要做的事:
把下面这些行一字不改地照抄一遍，每一行都不能漏。

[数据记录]
◇ ◇ ◇
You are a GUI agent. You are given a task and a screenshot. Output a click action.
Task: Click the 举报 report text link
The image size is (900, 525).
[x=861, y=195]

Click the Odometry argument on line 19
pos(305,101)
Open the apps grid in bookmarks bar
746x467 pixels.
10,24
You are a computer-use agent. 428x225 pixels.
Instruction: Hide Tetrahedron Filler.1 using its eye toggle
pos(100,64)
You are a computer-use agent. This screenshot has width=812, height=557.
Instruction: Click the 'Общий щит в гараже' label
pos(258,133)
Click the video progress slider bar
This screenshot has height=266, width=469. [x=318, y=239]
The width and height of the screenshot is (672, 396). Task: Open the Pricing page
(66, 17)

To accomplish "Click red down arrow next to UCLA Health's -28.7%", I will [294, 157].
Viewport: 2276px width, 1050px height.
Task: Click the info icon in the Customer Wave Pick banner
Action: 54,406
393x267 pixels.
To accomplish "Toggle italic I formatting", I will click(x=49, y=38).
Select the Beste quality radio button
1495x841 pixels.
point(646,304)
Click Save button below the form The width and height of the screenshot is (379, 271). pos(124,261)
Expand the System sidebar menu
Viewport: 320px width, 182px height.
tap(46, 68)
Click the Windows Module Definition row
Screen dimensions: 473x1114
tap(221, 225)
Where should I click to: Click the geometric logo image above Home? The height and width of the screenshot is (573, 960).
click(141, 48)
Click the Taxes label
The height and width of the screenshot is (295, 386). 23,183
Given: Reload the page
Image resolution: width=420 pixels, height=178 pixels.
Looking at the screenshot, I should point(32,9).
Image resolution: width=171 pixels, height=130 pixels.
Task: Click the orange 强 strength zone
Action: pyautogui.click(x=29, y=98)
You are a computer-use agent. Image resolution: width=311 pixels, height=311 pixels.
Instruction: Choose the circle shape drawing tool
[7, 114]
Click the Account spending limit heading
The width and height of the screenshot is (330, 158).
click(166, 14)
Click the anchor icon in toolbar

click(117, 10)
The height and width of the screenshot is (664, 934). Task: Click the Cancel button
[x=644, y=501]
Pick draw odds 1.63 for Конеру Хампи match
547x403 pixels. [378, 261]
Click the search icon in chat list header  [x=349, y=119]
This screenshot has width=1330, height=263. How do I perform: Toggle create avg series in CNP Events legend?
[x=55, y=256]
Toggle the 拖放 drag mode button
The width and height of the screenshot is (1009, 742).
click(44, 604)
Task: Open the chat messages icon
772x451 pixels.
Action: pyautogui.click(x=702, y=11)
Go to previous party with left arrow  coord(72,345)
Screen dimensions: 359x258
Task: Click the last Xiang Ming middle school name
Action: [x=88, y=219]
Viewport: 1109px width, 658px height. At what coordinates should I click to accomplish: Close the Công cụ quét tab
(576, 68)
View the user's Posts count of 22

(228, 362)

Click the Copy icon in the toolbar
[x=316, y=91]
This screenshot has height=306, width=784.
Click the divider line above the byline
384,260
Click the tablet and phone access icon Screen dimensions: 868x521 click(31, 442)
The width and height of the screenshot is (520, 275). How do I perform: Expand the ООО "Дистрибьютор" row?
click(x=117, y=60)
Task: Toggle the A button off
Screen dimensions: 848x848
◇ ◇ ◇
本题答案:
You are a GUI agent. You are given a task and a screenshot. Output a click action.
Task: Click the 举报 report text link
The image size is (900, 525).
[x=861, y=195]

Click the Odometry argument on line 19
pos(305,101)
Open the apps grid in bookmarks bar
746x467 pixels.
10,24
You are a computer-use agent. 428x225 pixels.
Instruction: Hide Tetrahedron Filler.1 using its eye toggle
pos(100,64)
You are a computer-use agent. This screenshot has width=812, height=557.
Instruction: Click the 'Общий щит в гараже' label
pos(258,133)
Click the video progress slider bar
This screenshot has height=266, width=469. [x=318, y=239]
The width and height of the screenshot is (672, 396). Task: Open the Pricing page
(66, 17)

To accomplish "Click red down arrow next to UCLA Health's -28.7%", I will [294, 157].
Viewport: 2276px width, 1050px height.
Task: Click the info icon in the Customer Wave Pick banner
Action: 54,406
393x267 pixels.
To accomplish "Toggle italic I formatting", I will click(x=49, y=38).
Select the Beste quality radio button
1495x841 pixels.
point(646,304)
Click Save button below the form The width and height of the screenshot is (379, 271). pos(124,261)
Expand the System sidebar menu
Viewport: 320px width, 182px height.
tap(46, 68)
Click the Windows Module Definition row
Screen dimensions: 473x1114
tap(221, 225)
Where should I click to: Click the geometric logo image above Home? The height and width of the screenshot is (573, 960).
click(141, 48)
Click the Taxes label
The height and width of the screenshot is (295, 386). 23,183
Given: Reload the page
Image resolution: width=420 pixels, height=178 pixels.
Looking at the screenshot, I should point(32,9).
Image resolution: width=171 pixels, height=130 pixels.
Task: Click the orange 强 strength zone
Action: pyautogui.click(x=29, y=98)
You are a computer-use agent. Image resolution: width=311 pixels, height=311 pixels.
Instruction: Choose the circle shape drawing tool
[7, 114]
Click the Account spending limit heading
The width and height of the screenshot is (330, 158).
click(166, 14)
Click the anchor icon in toolbar

click(117, 10)
The height and width of the screenshot is (664, 934). Task: Click the Cancel button
[x=644, y=501]
Pick draw odds 1.63 for Конеру Хампи match
547x403 pixels. [378, 261]
Click the search icon in chat list header  [x=349, y=119]
This screenshot has width=1330, height=263. How do I perform: Toggle create avg series in CNP Events legend?
[x=55, y=256]
Toggle the 拖放 drag mode button
The width and height of the screenshot is (1009, 742).
click(44, 604)
Task: Open the chat messages icon
772x451 pixels.
Action: pyautogui.click(x=702, y=11)
Go to previous party with left arrow  coord(72,345)
Screen dimensions: 359x258
Task: Click the last Xiang Ming middle school name
Action: [x=88, y=219]
Viewport: 1109px width, 658px height. At what coordinates should I click to accomplish: Close the Công cụ quét tab
(576, 68)
View the user's Posts count of 22

(228, 362)

Click the Copy icon in the toolbar
[x=316, y=91]
This screenshot has height=306, width=784.
Click the divider line above the byline
384,260
Click the tablet and phone access icon Screen dimensions: 868x521 click(31, 442)
The width and height of the screenshot is (520, 275). How do I perform: Expand the ООО "Дистрибьютор" row?
click(x=117, y=60)
Task: Toggle the A button off
Screen dimensions: 848x848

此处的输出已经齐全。